We had a tiny problem with clustering on one of our test systems, and I thought it was worth listing the steps you need to take when looking at clustering problems.
The problem was that one remote queue manager knew about a queue, another remote queue manager did not know about a queue.
We used the checklist below to track down set up problems
- We went into SDSF for the joblog, of the "problem queue manager"
- used SE to edit the joblog
- X ALL
- F CSQX ALL to show all of the CSQX messages
- looked at the CSQX messages and noted the problems
For example on the "problem" queue manager we spotted
CSQX038E MQPA CSQXREPO Unable to put message to SYSTEM.CLUSTER.REPOSITORY.
CSQX448E MQPA CSQXREPO Repository manager stopping because of errors. Restart in 600 seconds.

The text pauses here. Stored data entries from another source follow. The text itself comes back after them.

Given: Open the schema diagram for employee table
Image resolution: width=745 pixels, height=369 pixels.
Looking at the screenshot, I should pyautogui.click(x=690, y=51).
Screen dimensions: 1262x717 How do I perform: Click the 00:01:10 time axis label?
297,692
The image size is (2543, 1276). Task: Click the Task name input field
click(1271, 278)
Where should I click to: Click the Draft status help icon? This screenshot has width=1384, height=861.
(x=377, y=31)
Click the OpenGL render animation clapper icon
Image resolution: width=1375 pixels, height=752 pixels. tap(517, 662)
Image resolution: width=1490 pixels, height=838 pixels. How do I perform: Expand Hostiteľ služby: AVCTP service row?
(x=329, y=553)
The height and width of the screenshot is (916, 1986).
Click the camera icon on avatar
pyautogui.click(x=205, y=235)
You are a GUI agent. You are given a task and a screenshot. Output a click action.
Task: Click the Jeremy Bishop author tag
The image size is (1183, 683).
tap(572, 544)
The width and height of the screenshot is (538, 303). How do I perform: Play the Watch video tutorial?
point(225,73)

We also saw cluster channels stop and go into retry. Clustering updates from other systems, could not reach the "problem" queue manager because the channel was not working.
We fixed the page set full problem, and then the channels started, and soon the clusters were OK.
The lesson we learned was check for simple problems before thinking it is a deep problem.
We also explored
- Why the page set filled up - we had lots of temporary queues defined on the page set. These should have been defined on "application" page sets
- The page set was set to no expand. This was set by someone who did not understand it.